[begin Listed entries]

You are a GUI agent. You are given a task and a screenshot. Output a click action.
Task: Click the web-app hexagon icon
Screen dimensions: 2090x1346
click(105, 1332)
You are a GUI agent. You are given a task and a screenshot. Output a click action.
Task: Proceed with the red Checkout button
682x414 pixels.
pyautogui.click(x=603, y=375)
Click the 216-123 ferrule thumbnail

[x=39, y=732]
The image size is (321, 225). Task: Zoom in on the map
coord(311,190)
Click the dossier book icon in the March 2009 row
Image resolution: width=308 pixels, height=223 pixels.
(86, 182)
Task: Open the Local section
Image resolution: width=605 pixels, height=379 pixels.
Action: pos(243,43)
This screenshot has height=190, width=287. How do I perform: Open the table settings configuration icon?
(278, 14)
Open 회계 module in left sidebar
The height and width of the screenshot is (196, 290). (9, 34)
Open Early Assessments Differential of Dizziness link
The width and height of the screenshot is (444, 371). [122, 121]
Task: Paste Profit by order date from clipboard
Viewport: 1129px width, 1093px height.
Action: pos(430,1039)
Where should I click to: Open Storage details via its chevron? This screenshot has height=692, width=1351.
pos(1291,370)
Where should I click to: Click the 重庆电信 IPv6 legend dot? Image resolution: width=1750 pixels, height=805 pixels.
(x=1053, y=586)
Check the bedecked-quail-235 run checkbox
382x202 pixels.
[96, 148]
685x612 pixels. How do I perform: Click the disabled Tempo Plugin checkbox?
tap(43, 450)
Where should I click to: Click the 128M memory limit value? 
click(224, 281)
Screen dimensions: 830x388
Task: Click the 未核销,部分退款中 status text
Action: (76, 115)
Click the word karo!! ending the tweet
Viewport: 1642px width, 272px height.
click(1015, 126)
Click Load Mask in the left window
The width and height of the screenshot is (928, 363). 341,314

[end Listed entries]

Return the lines of data exactly as they appear, starting with the first line and going on through the line that contains "[x=39, y=732]".

You are a GUI agent. You are given a task and a screenshot. Output a click action.
Task: Click the web-app hexagon icon
Screen dimensions: 2090x1346
click(105, 1332)
You are a GUI agent. You are given a task and a screenshot. Output a click action.
Task: Proceed with the red Checkout button
682x414 pixels.
pyautogui.click(x=603, y=375)
Click the 216-123 ferrule thumbnail

[x=39, y=732]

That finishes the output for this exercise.